Heidi : I did! I did!
All that money spent on surgeries but couldn’t afford a little botox? Dayum!
my thought exactly
I might get killed for this
BUT
she is FANTASTIC
Glad to see her back in the news
Why? Because nobody ever got their picture taken with huge ass implants.
(nobody bring up Coco…just shut up)
For someone who’s been spending a lot of time recently stating how much she regrets her plastic surgery, her boobs look larger than ever before.
Is she gaining lower body weight?
It looks like she’s on the shores of Lake Superior on an overcast autumn day. I feel like I need a jacket.
-”Heidi do you know how to swim?”
-”No, but I know how to float!”
Is there a CPR class being held on the beach? Are they off trying to catch the asshole who scooped the back out of their training dummy?
So spontaneous, so natural, so care-free…
Oh My! It looks like she needs to buy some more Botox. Her forehead is so wrinkled that she looks like a Shar-Pei dog.

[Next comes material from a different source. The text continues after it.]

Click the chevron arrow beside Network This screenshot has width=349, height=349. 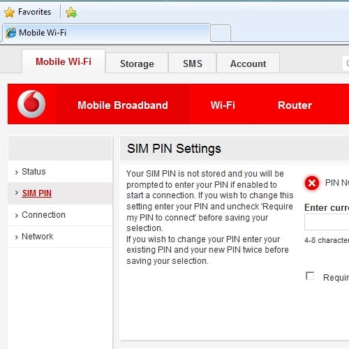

C’mon, what did she expect she’d end up doing when she got G-cup bolt-ons… cold fusion research?
Legs are getting fat, and the fat she injected into her ass cheeks just makes her look heavy. Courtney Stodden has already taken her place as Chief Bikini Tard
it is too cold in santa monica today to be on the beach whoring it up
Seen here performing her “two gifts, one talent” show…
If she were smart, these would be in black and white and be taken by Terry Richardson.
Cankles and horrendous implants. Bad hair. Bikini color doesn’t match. This bitch can’t do anything right!
I bet she would classify as barely used as her troll husband couldn’t defile bic pen.
If she hadn’t already been damaged and besmirched by that parasite to whom she is married, it might have been fun to try fucking some sense into her.
that pucker on the side is my least favorite thing about fake boobs.
Cankles.
Heidi, Its over babe. You are going to have to go out and get a real job because there is none to be found doing this.